Changing the question: Should writing be studied?

Composition Studies, Spring 2003 by Trimbur, John

And this is precisely what the then emergent process movement went on to do. It worked out a way to teach what cannot be taught by reorganizing social relations in the classroom, shifting the role and identity of the teacher from, in Kenneth A. Bruffee's words, a "donor of knowledge" to someone who sets up the conditions in which students can learn. In a kind of trickster operation, the process movement answered the question "Can writing be taught?" by changing it into the question "How can writing be learned?"

To my mind, this shift is one of the many valuable legacies of the process movement and its workshop model of teaching writing. I do not mean to suggest that no one before the process movement had ever used writing workshops, for that is certainly not the case. Rather the process movement made the writing workshop-with its repertoire of collaborative learning, drafting and revising, freewriting, peer response, and so on-central to writing pedagogy. For process teachers and theorists, the writing classroom is where students work on writing, and the writing workshop became, in effect, the habitus of writing instruction with an accompanying rhetoric of location and symbolic geography that distinguished the workshop from, say, the lecture hall or the seminar room as our place-where we turned the rows of traditional instruction into learning circles.1

Shifting the question from that of whether writing can be taught to that of how writing teachers can design courses and set up conditions in which students can learn to write brought with it a suspicion of direct instruction, for explicit teaching had already been identified with what current traditionalists such as Genung thought could be taught-conventions and mechanics.
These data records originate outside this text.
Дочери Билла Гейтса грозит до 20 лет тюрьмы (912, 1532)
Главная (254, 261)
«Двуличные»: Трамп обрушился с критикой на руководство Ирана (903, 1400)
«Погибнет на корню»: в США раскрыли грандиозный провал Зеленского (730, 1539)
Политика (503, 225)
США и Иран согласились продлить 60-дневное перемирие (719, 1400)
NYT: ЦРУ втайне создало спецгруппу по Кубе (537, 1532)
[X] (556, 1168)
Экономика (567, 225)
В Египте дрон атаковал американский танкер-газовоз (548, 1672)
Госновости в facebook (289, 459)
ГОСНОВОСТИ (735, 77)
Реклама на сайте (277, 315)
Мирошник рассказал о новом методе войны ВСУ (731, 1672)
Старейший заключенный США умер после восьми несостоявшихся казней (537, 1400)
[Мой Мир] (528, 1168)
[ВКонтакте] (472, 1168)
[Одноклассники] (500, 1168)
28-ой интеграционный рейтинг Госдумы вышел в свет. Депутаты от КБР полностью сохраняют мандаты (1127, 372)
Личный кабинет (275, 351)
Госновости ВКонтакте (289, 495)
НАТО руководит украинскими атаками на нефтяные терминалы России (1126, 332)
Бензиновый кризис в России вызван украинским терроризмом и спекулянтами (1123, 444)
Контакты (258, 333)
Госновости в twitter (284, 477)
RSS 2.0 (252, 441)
I remember, for example, when I had just started teaching writing in the early 1970s, the great revelation that grammar instruction could help prepare students for grammar quizzes but that it did not help them learn to write. More generally, process teachers and theorists resisted not only skill-based approaches and the three-tiered composition sequences at the community colleges where I was teaching that began with a semester on the sentence and then went on to a second semester on the paragraph and finally a third one on the essay. The process movement was also resisting that old image of the teacher who "drones on" or "likes to hear himself talk"-there are many unflattering ways to describe direct instruction-because it valued student experience, contextual learning, situated practice, and learning by doing. The writing workshop thereby became the main vehicle and the symbol of the process movement.

Subsequently, of course, there have been any number of doubts raised about the process movement's suspicion of direct instruction-from Lisa Delpit's critique of the disempowering indirection in process teaching to Joseph M. Williams and Gregory G. Columb's "The Case for Explicit Teaching: Why What You Don't Know Can't Help You" to the New London Group's multiliteracy pedagogy that treats situated practice and overt teaching not as opposites but as complementary moments that can lead further to "critical refraining" and "transformed practice." Still, I think it is fair to say that writing teachers' investment in the workshop as vehicle and symbol remains a defining feature of contemporary writing instruction, even in an era we are starting to call post-process. In turn, however, this investment in the writing workshop as an answer to the question "How can writing be learned?" has made it difficult to think of writing as a subject to be taught, to imagine a place in the curriculum for the study of writing as a legitimate field of inquiry.